Content area
Full text
The QIS5 study seems to have convinced the European Commission and supervisors that maybe the insurance and reinsurance industry should be given the slack over Solvency II that it has been screaming for.
A sudden and largely unexpected outbreak of reason appears to have broken out in Brussels.
The fifth quantitative impact study on Solvency II, known as QIS5, carried out by the European Insurance and Occupational Pensions Authority (Eiopa) shows the industry would have 20% less capital under the proposed new regime than it does under Solvency I, and that some 15% of companies that took part would not hit the solvency capital requirement (SCR).

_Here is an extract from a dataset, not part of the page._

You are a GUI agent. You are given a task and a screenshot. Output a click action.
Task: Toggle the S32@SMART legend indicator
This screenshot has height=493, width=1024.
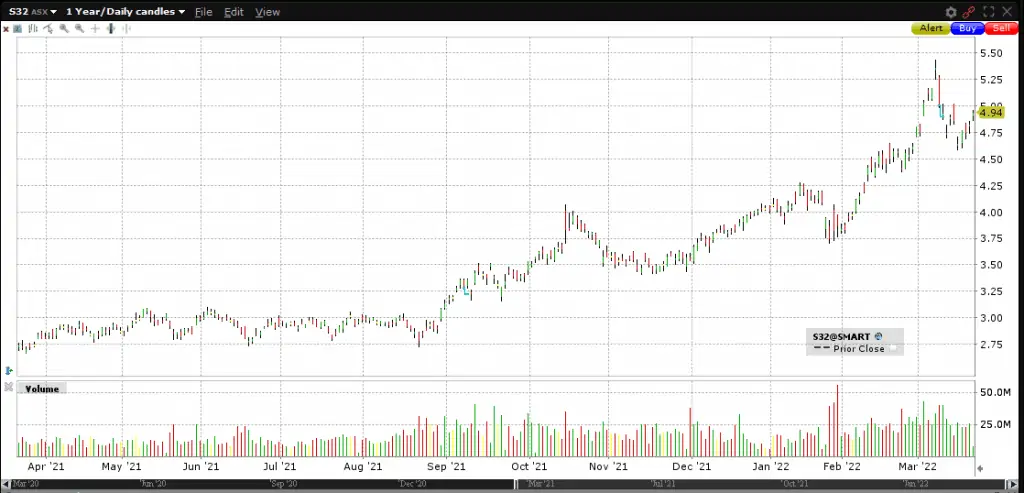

The results of the study were no worse than under QIS4. The majority of companies will not need to raise fresh capital and, critically, both the European Commission and Eiopa have recognised that the system needs to be simpler and kinder to smaller companies, less prone to volatility, and that some hefty issues related to long-term guarantees need to revisited.
Industry specialists still believe that non-life insurers and catastrophe carriers in particularly need further help, and that mergers and acquisitions (M&A) and capital reallocation will follow. But following on from the European Commission's earlier suggestion in Omnibus II that serious transitional measures that could delay implementation of critical parts of the regime as far as 2023 are needed, the European industry is presumably a much happier place after the release of the QIS5 results.
Before considering the next steps and remaining battlegrounds, they will reflect on the fact that the basic news on capital is positive.
Rating agency Fitch summed it up neatly: "The results show that in aggregate, these companies [70% of Europe's insurers took part] hold E*395bn [$550bn] of capital in excess of their solvency capital requirements and E*676bn in excess of their minimum capital requirements (MCR). This equates to an E*86bn reduction in surplus capital relative to the existing Solvency I regime."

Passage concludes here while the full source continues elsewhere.